John Steinbeck, Les raisins de la colère, 1939.
Il m'est arrivé d'être dégoûtée des études littéraires à force de trop de chipotage sur les détails. Il m'est arrivé d'en avoir assez de disséquer des textes tel le chirurgien qui ouvre des corps sous la lumière crue du bloc opératoire afin de voir ce qu'ils ont dans le ventre. Il m'est arrivé de ne plus percevoir le sens général d'un écrit et de n'y voir plus que des sons, des lettres, des mots isolés, des images tirées par les cheveux et des références peu évidentes à l'Antiquité ou à Dieu. Il m'est arrivé de ne plus avoir envie de lire. Il m'est arrivé de haïr des romans magnifiques et de la poésie sublime.
Mais quand je me suis plongée dans l'univers infiniment vaste de l'oeuvre de Steinbeck, j'ai eu la nostalgie de tout cela. L'envie soudaine qu'un professeur, quelqu'un qui s'y entende en analyse et qui ait étudié le sujet de fond en comble, me serve sur un plateau de la référence biblique, de la légende, de la poétique et de la métaphore. Envie qu'on me m'explique ce que je suis trop brute pour saisir au vol, que l'on me briefe sur les associations d'idées, les allusions et les notions culturelles que j'ignore, sur les messages sous-entendus que je ne soupçonne pas. Le roman est tellement riche, ça se sent et on se trouve privé d'une partie de l'explication quand on s'arrête au premier degré. Bien sûr, on peut très bien se contenter d'une simple lecture, de suivre l'histoire. Mais, moi, j'en voulais plus. J'avais soif.
Ce roman est un tout, résume l'histoire de l'Humanité, le rapport entre les humains, la domination et les dominés, les maîtres invisibles, le pouvoir de l'argent, le capitalisme dévorant qui écrase les millions de bras qui travaillent pour eux sans jamais voir le bout du tunnel. J'ai lu les conflits intérieurs qui naissent dans les têtes de tant de souffrances à affronter et avec lesquelles composer. Les interrogations existentielles et le point de vue des faibles qui, rassemblés, peuvent devenir les puissants. Ou plutôt, une puissance, celle du peuple, de ce personnage à mille tête qui ignore encore son potentiel. J'ai aussi lu l'amour qui unit les êtres, le lien filial et ce personnage central qu'est la mère, sorte de déesse de la fécondité, paysanne visionnaire qui lit dans les cicatrices de ses semblables un avenir possible.

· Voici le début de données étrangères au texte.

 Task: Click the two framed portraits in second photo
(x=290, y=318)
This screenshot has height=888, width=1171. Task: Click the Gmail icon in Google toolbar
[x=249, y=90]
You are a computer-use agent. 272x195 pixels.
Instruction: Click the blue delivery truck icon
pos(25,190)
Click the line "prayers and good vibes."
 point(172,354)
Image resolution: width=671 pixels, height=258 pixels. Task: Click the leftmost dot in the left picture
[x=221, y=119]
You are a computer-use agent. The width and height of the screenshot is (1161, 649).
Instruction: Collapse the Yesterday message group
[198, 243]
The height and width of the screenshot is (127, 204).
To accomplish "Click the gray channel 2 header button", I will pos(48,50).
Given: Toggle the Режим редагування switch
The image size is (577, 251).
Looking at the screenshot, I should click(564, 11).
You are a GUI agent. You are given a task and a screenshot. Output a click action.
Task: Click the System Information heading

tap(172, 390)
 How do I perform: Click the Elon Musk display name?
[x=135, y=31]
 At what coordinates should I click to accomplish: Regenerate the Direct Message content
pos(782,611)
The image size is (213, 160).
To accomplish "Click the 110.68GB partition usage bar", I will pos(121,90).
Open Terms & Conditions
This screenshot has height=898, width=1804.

Les raisins de la colère est une oeuvre totalement subversive - et qui a été reçue comme telle jusqu'à ce que, finalement, le cinéma et son pouvoir envoûtant la réhabilite - en ce qu'elle raconte comment s'insinue dans des êtres que l'on veut faire taire à tout prix la semence de la rébellion. Cette colère légitime qui gronde dans les sillons, dans les allées des plantations, sous les fruits mûrs et qui menace d'exploser un jour et de changer la face du monde. Le roman, en fait, n'a pas de fin. Les personnages, tel un peuple errant à la recherche de la Terre Promise, revivent sans cesse les mêmes traumatismes et les mêmes humiliations, s'en sortent toujours cependant, tels des survivants. La misère se lève chaque jour avec le soleil. On se demande si le combat n'est pas qu'une illusion, un rêve élaboré dans les pensées des héros, un fantasme commun mais en réalité jamais exprimé et si tout cela aura une fin un jour. Des décennies plus tard, on sait bien que non. Que la machine dévoreuse d'hommes n'a cessé d'avancer, de se développer, de grossir et d'engloutir de plus en plus de vies. Alors, nous vient une question : a-t-on encore au fond de nous ce rêve commun de révolte, cette colère qui nous unirait et nous pousserait à nous défendre ?
Phrase bateau par excellence : on ne sort pas indemne d'une telle lecture. Forcément, on se questionne. Et on s'interroge : que lire, après ça ? Dur d'ouvrir autre chose quand on a eu à faire à un livre qui englobait tous les autres.